Circus rider (1913), Ernst Ludwig Kirchner, Pinakothek der Moderne, Munich.
In Germany, expressionism was more a theoretical concept, an ideological proposal, that not an artistic collective agenda, although there is a stylistic stamp common to all its members. Against the prevailing academic in the official art centers, the Expressionists is grouped around various centers for the dissemination of new art, especially in cities such as Berlin, Cologne, Munich, Hanover and Dresden. Also its diffuser work through publications, galleries and exhibitions helped extend the new style by all Germany and later throughout Europe. It was a heterogeneous movement which, apart from the diversity of its manifestations, in different languages and artistic mediums, presented numerous differences and even contradictions in her womb, with great stylistic and thematic divergence between the various groups that emerged over time, and even artists that were part of them. Even the chronological and geographical limits of this power are vague: while the first expressionist generation (Die Brücke, Der Blaue Reiter) was the most emblematic, new objectivity and the export of the movement to other countries was its continuity in time until at least the second world war; geographically, although the nerve centre of this style stood in Germany, soon spread to other European countries and even in the American continent.

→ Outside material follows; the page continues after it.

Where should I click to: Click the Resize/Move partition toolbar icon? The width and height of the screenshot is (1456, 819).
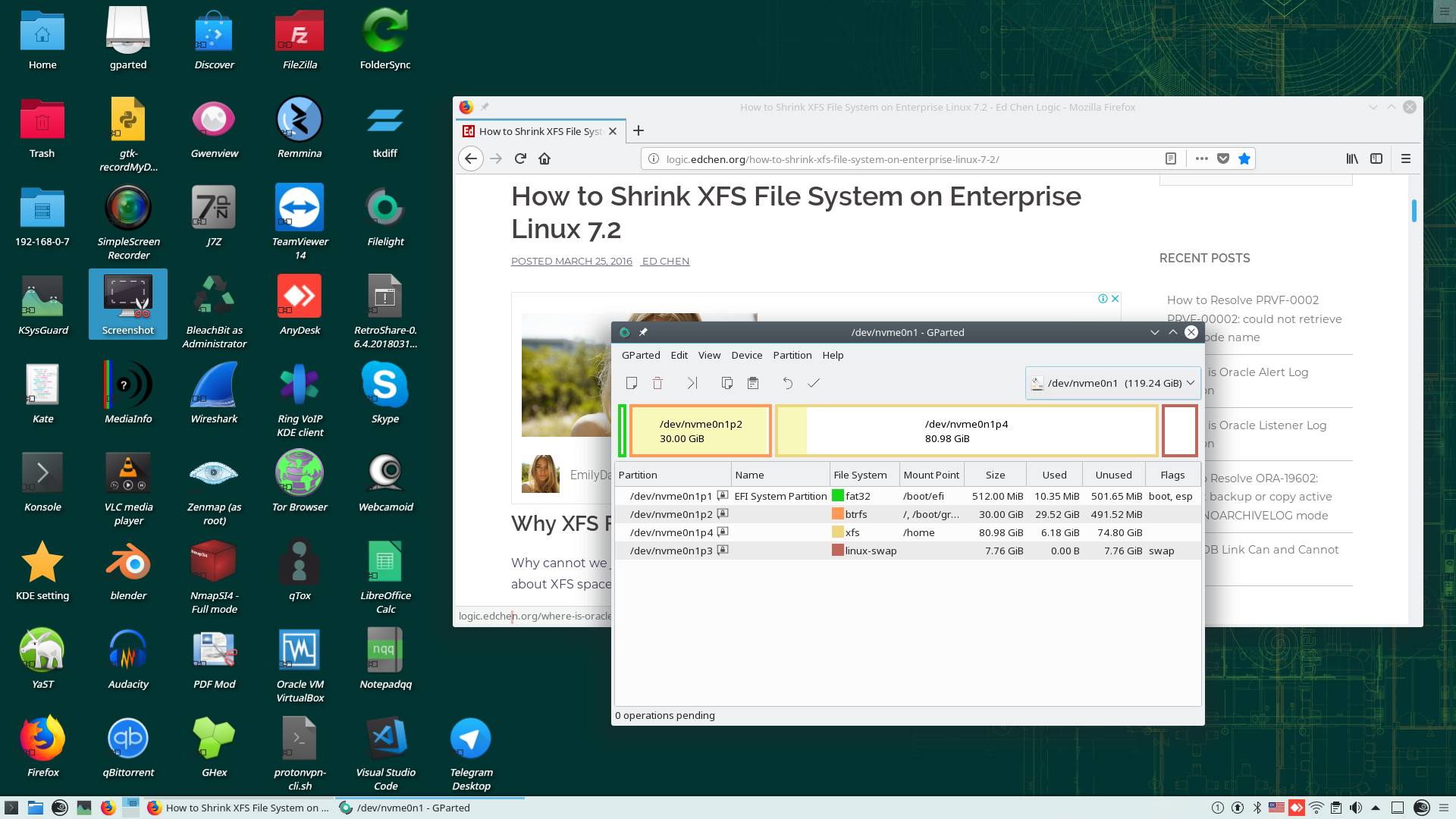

After the first world war Expressionism spent in Germany of the painting to the cinema and the theatre, used the expressionist style in his sets, but form purely aesthetic, not its original meaning, subjectivity and tearing of the Expressionist painters, which paradoxically became cursed artists. With the advent of Nazism, expressionism was considered to be "degenerate art" (Entartete Kunst), relating it to communism and branding it immoral and subversive, at the time considered that its ugliness and artistic inferiority were a sign of the decadence of modern art (the author, on the other hand, had been an artistic movement which had certain development). In 1937 was organized an exhibition in the Hofgarten in Munich with the title exactly degenerate art, with the aim of seeming despise it and show to the public the low quality of art produced in the Weimar Republic. For this purpose were confiscated some 16,500 works of various museums, not only of German artists, but of foreigners as Gauguin, Van Gogh, Munch, Matisse, Picasso, Braque, Chagall, etc. Most of these works were later sold to gallery owners and dealers, especially in a major auction held in Lucerne in 1939, although some 5,000 of those works were directly destroyed in March 1939, assuming a notable detriment to German art.

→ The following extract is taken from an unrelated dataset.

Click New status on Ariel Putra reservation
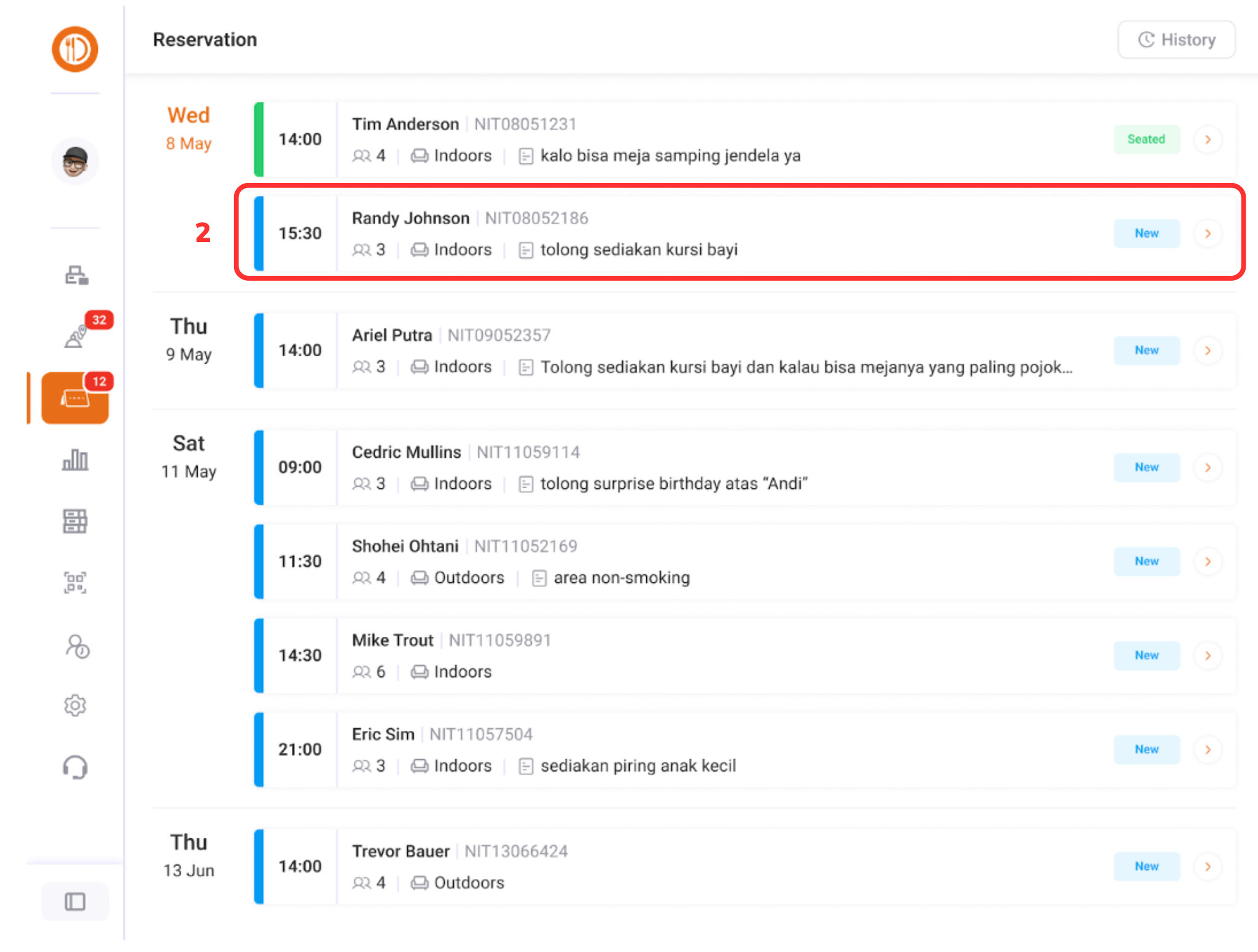This screenshot has height=952, width=1258. [x=1146, y=350]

After the second world war Expressionism disappeared as style, while heir to the artists of Die Brücke and Der Blaue Reiter exerted a powerful influence on many artistic movements of the second half of the century, as the American abstract expressionism (Jackson Pollock, Mark Rothko, Willem de Kooning), informalism (Jean Fautrier, Jean Dubuffet), the CoBrA Group (Karel Appel, Asger Jorn, Corneille, Pierre Alechinsky) and German neo-Expressionism - directlywhich is reflected in its name-, and individual artists like Francis Bacon, Antonio Saura, Bernard Buffet, Nicolas de Staël, Horst before, etc.